Assignment
From the material below, tally every line containing "screenshot"; reply with the total only.

Data excerpts
»»

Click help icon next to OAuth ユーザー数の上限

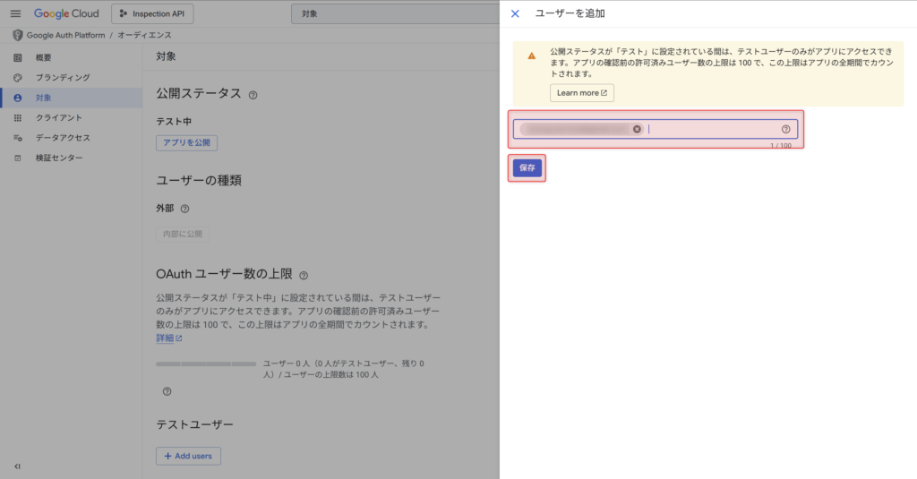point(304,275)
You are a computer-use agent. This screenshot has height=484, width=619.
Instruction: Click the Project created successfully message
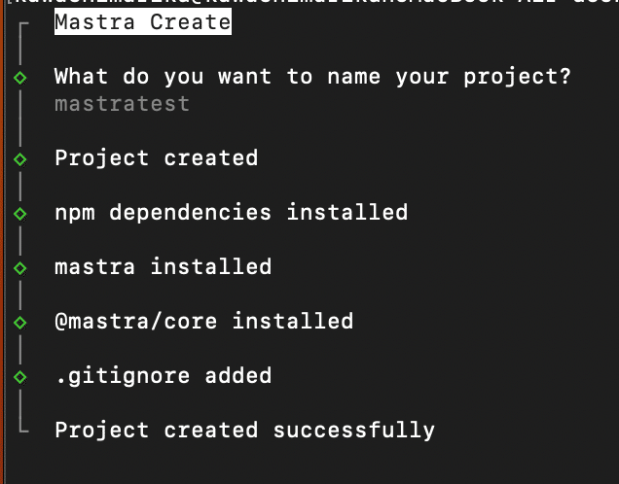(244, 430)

««
»»

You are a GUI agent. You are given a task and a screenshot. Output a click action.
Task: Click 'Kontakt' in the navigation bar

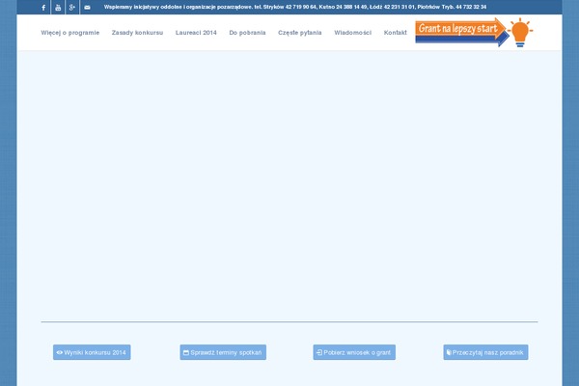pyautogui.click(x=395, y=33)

««

Result of this exercise
2